Text shown:

——————

The heartbreaking news of Big Big Train vocalist and multi-instrumentalist David Longdon’s death in November 2021 will inevitably colour perceptions of his band’s 14th album. An outpouring of creative energy that comes just six months after Common Ground, it’s become something different in the wake of his passing.
If it is to form part of his epitaph, then it’s hugely fitting, A musical and thematic extension of Common Ground, much of Welcome To The Planet speaks of positivity, community and shared history – both individual and collective. Opener Made From Sunshine, written by Longdon and guitarist Dave Foster, sets the tone with a warm-hearted, upbeat affirmation of hopefulness.
With strings channelling shades of King Crimson, The Connection Plan puts the BBT spin on what sounds much like a construction that drummer Nick D’Virgilio could
have written when fronting Spock’s Beard. Lanterna features keyboard player Carly Bryant’s gorgeous piano throughout. In fine BBT tradition, bassist Greg Spawton harnesses historical and architectural inspiration in a song celebrating ‘mankind building […] tall towers of light to extend our reach into the sea’. Signalling the connection with the Common Ground sessions, there’s also a musical nod to Atlantic Cable from that album.
BBT’s penchant for a particularly British nostalgia is revisited with Proper Jack Froster, Spawton’s bittersweet paean to childhood. Capitoline Venus is a beautiful, brief love song with the subtle Mellotron and Longdon’s affecting vocal delivery now providing even more of an emotional gut-punch.
There’s a contrasting pair of instrumentals. Rikard Sjöblom’s A Room With No Ceiling is a beguiling concoction of 70s sounds and European folk/prog textures with a hint of R&B, while D’Virgilio’s Bats In The Belfry suggests a whiff of funk and soul, giving brass and bass something of a workout (the drummer’s soloing in the second half is outstanding).
Closing the album, the title track boasts some prog musical theatre, hinting at vaudeville and music hall, juxtaposed with expansive massed vocal sections that are simultaneously spacious, contemplative and majestic. Right now though, it’s hard to accept Bryant’s comforting assertion that ‘Everything is okay … Everything. Is. Okay’.
Welcome To The Planet has solid Big Big Train DNA, real heart and great performances, not least from the man whose voice became inseparable from the band’s identity. Although the next destination on Big Big Train’s journey now unclear, it must surely still be informed by David Longdon’s immeasurable legacy.

——————

Material provided:

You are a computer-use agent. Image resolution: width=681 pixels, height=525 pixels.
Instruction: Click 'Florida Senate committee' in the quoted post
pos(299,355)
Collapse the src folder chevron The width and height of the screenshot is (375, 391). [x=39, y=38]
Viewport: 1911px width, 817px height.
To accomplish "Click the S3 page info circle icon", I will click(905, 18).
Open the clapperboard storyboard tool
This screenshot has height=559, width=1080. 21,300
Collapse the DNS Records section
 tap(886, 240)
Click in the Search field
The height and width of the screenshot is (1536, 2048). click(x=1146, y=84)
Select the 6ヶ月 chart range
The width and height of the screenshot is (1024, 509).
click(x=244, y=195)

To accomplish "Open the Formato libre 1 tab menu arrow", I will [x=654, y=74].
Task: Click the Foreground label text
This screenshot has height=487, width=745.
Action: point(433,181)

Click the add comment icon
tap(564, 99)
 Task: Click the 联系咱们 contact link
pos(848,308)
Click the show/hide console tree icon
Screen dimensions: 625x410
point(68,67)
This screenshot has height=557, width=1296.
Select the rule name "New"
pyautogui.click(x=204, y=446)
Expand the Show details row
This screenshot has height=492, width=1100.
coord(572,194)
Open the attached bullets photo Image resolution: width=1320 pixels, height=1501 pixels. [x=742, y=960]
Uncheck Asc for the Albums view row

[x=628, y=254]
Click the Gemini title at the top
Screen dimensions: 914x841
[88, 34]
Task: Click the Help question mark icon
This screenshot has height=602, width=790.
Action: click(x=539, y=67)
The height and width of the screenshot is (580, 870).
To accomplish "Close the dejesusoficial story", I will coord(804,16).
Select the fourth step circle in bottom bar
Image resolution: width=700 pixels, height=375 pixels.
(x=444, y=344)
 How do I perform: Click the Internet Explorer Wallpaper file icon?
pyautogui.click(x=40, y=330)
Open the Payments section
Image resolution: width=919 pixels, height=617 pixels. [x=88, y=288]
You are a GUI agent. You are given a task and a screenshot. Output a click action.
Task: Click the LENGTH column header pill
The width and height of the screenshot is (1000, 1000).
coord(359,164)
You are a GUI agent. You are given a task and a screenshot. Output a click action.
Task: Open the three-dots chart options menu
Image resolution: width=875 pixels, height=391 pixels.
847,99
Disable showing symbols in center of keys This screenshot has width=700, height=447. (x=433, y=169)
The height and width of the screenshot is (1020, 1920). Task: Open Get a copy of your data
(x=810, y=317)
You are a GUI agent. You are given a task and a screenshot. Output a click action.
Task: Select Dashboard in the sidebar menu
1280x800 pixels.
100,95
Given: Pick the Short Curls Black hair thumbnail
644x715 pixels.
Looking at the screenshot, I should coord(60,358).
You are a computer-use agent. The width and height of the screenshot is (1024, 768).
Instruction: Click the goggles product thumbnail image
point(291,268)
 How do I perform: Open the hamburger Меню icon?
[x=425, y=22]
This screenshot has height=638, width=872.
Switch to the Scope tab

——————

How to complete this task: Copy the album review from the words "Closing the album, the" and stop after "Everything. Is. Okay’.", substituting "burlesque" for "vaudeville". Rely on the text alone, not the records.

Task result:
Closing the album, the title track boasts some prog musical theatre, hinting at burlesque and music hall, juxtaposed with expansive massed vocal sections that are simultaneously spacious, contemplative and majestic. Right now though, it’s hard to accept Bryant’s comforting assertion that ‘Everything is okay … Everything. Is. Okay’.